Suspended rail line beneath Sydney Harbour Bridge ‘$400m costlier’ than tunnel

A suspended carriageway would have cost $400 million more than a tunnel. Photo: Sarah Keayes The carriageway would limit the ability for ships to pass beneath the bridge. Photo: Christopher Pearce


The state government considered bolting on a carriageway beneath the Sydney Harbour Bridge or building a viaduct above two lanes of traffic for a new metro rail line but eventually decided tunnelling under the harbour was the best option.

In laying out the justification for the second stage of the $20 billion-plus rail project, a truncated version of its business case reveals that a suspended carriageway or a viaduct would have cost at least $400 million more than tunnelling under the harbour.

The two options for running a new metro line on the bridge also had a “number of constraints”, such as posing a barrier to ships passing beneath or detracting from one of Australia’s most famous landmarks.

“These options would also have broader network impacts during construction and operation (particularly in terms of access to the Sydney CBD for other transport modes). Consequently, these options were not progressed further,” it said.

Another option to run the metro line along lanes seven and eight on the bridge would have required connections at either end of the bridge to tunnels for the metro line.

“Unlike the tunnel option [beneath the harbour], use of the Sydney Harbour Bridge would require the use of existing suburban rail stations and platforms at North Sydney and Wynyard,” the business case summary said.

“The use of existing infrastructure for the project would largely result in replication of the existing T1 North Shore Line and would not provide additional rail services to new areas.”

The government eventually opted for the second stage of the metro line to run under the harbour from Chatswood to Sydney’s CBD, and on to Sydenham and Bankstown.

It has put a price tag of between $10.5 billion and $11.5 billion on the second stage, while the cost of the first section from Sydney’s north west to Chatswood is $8.3 billion. The latter is due to open in 2019.

The business case summary also shows that the government considered a conversion of the existing Bankstown Line to allow it to carry metro trains to be one of the “less complex options” when it weighed up the route for Australia’s largest rail project.

The Bankstown Line needed less infrastructure work to convert to a metro service when compared with other lines such as the South or Illawarra. The latter would have required extra tunnels and tracks, and “significant enabling works such as alternative freight routes”, it said.

The conversion of 13.5 kilometres of track between Bankstown and Sydenham will be one of the most disruptive parts of the project. Tens of thousands of commuters will be forced to catch buses for more than six months during construction.

Critics have questioned the rationale for spending hundreds of millions of dollars on converting a line that is under-used by commuters.
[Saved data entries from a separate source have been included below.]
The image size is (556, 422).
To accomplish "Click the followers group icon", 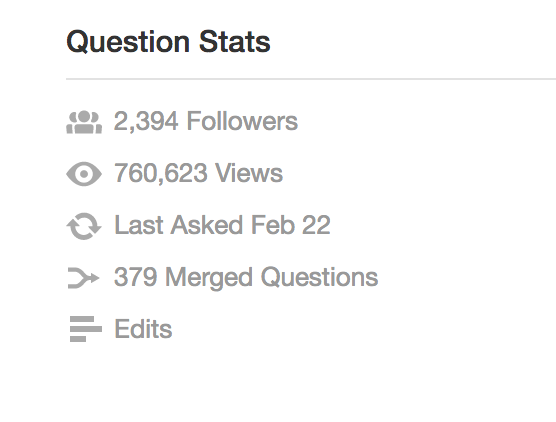I will (84, 122).
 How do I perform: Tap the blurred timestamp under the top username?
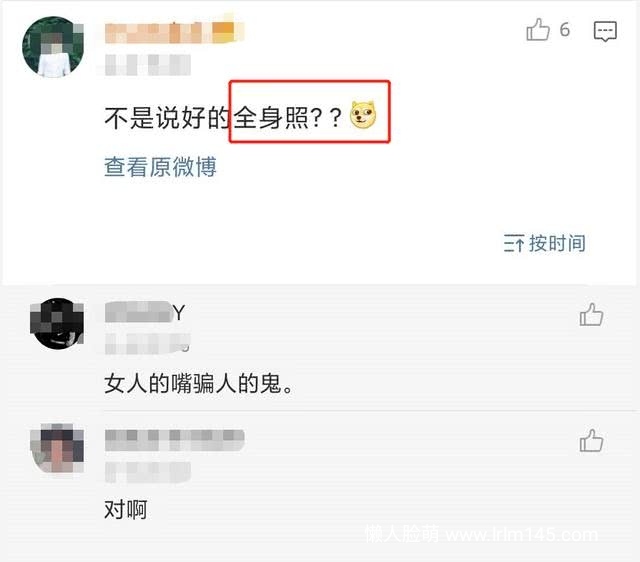(148, 65)
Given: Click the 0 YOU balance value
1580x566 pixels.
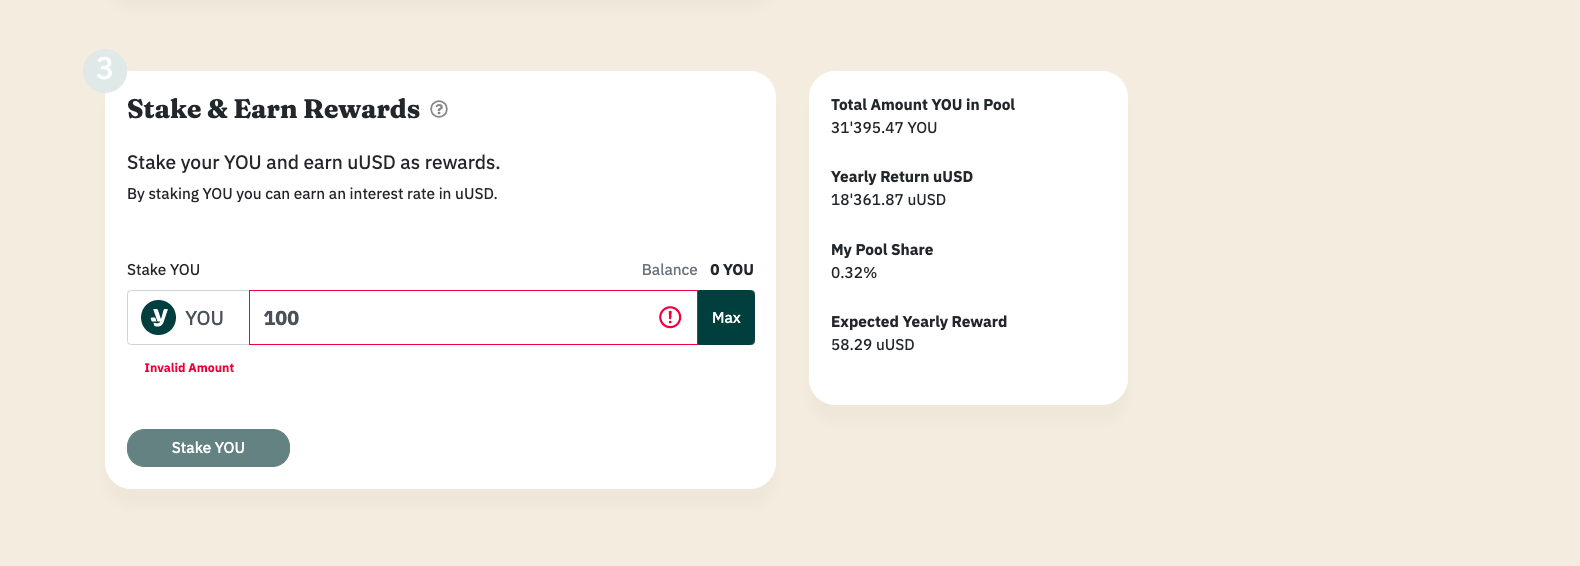Looking at the screenshot, I should (732, 270).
They have also criticised plans for an extra 36,000 dwellings to be built along the Bankstown-Sydenham corridor over the next two decades.

But the business case summary, released on Tuesday, said converting the Bankstown Line between Sydenham and Bankstown would “improve network reliability by reducing the number of rail lines sharing the same existing tracks”.

It would also “unlock capacity” at Central Station – the city’s busiest – and “significantly reduce platform and train crowding”.

“The T3 Bankstown Line does not share operations with other lines or rail freight. It would therefore be less complex to convert and segregate from the existing rail network when compared with other lines.”

Labor transport spokeswoman Jodi McKay accused the Baird government of drip-feeding information about the multibillion-dollar project and called on it to release the full business case “which they have been sitting on for six months”.

“”It is clear the government has failed to learn the lesson from WestConnex, which has operated in secrecy,” she said.

“It needs to come clean on how much fare revenue it will get; how it will be paid for, including how much will be raised by high-rise development above stations; and the level of disruption it will cause to residents along the Bankstown Line.”